--- REQUIRED TASK ---
Could you write out again every line from the one with "This screenshot has width=882, height=653." through the one with "Select the zoom", both of those included and the requests kept, shifting each coordinate in the answers up by 60? Give only those lines.

--- STORED ROWS ---

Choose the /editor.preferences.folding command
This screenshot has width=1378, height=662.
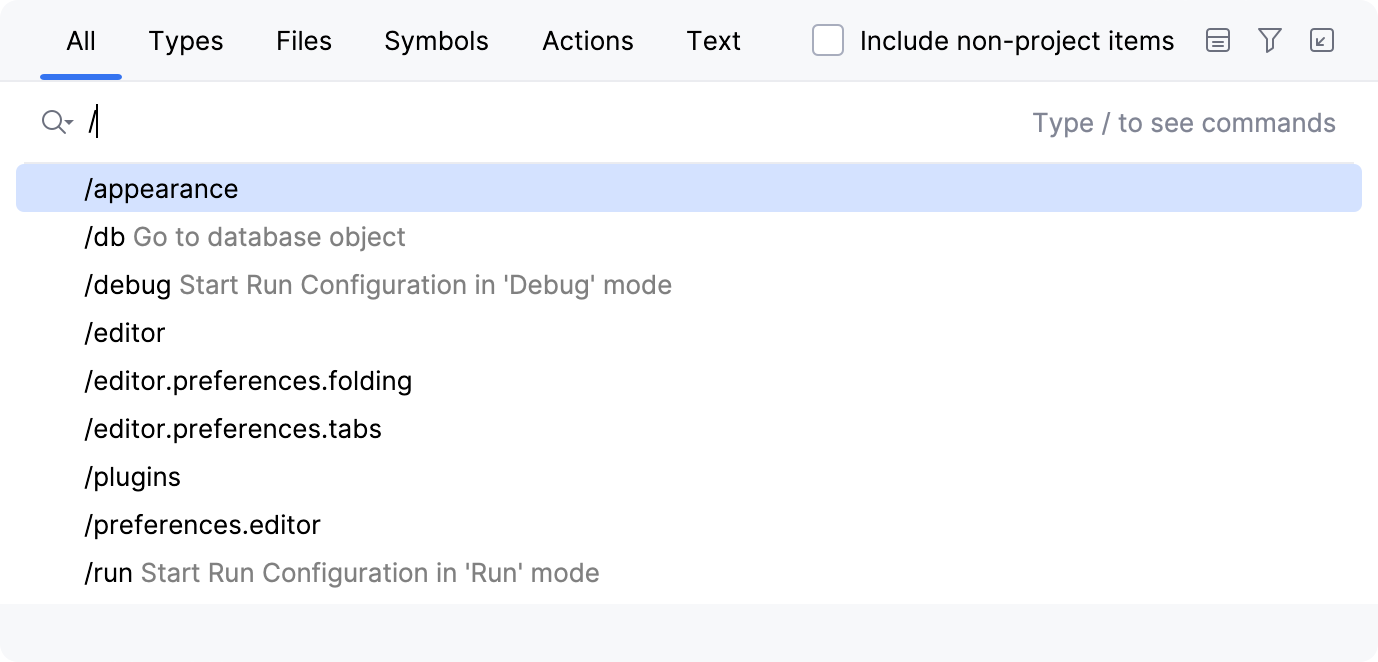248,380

...

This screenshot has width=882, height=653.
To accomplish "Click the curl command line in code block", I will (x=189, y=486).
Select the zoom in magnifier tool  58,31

--- TASK SOLUTION ---
This screenshot has width=882, height=653.
To accomplish "Click the curl command line in code block", I will (x=249, y=546).
Select the zoom in magnifier tool  118,91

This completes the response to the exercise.